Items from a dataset
━━━━━━━━

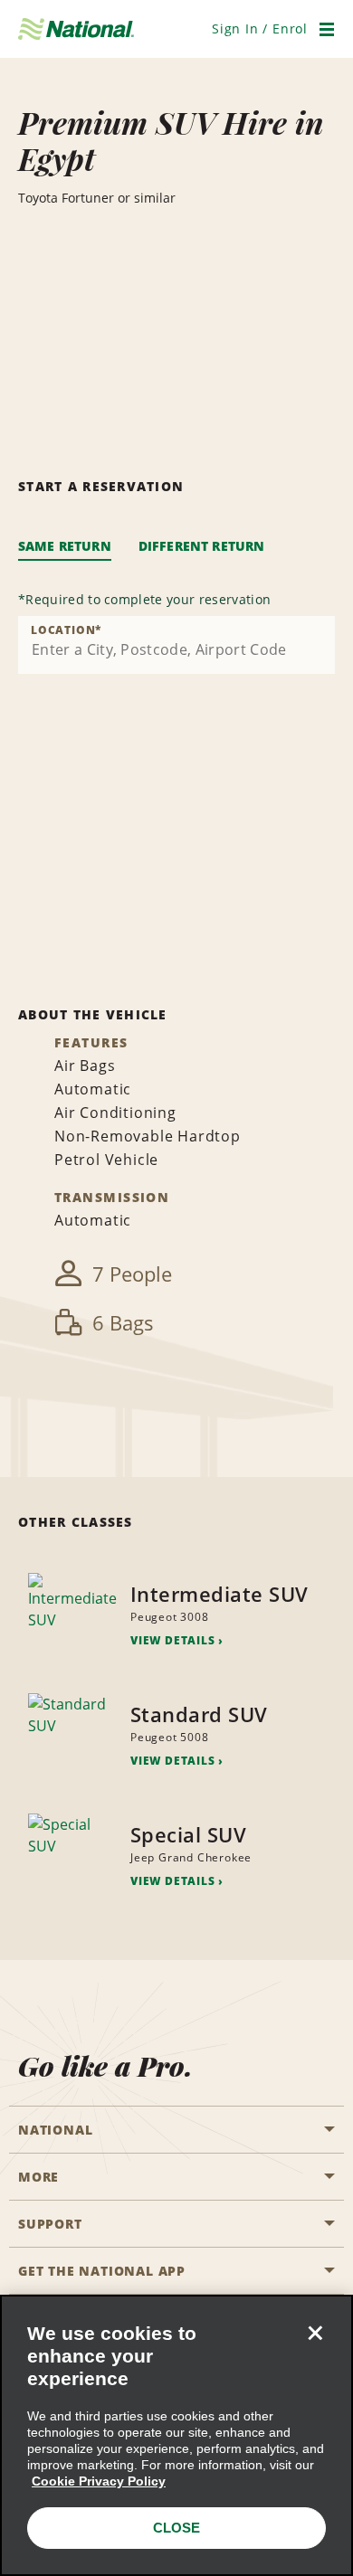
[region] (176, 2435)
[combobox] (176, 645)
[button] (260, 28)
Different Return (201, 545)
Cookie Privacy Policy (99, 2481)
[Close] (315, 2333)
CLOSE (176, 2527)
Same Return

━━━━━━━━

- Exercise instructions -
Print each record as it appears above, dropping every picture from the copy.

- Answer to this problem -
[region] (176, 2435)
[combobox] (176, 645)
[button] (260, 28)
Different Return (201, 545)
Cookie Privacy Policy (99, 2481)
[Close] (315, 2333)
CLOSE (176, 2527)
Same Return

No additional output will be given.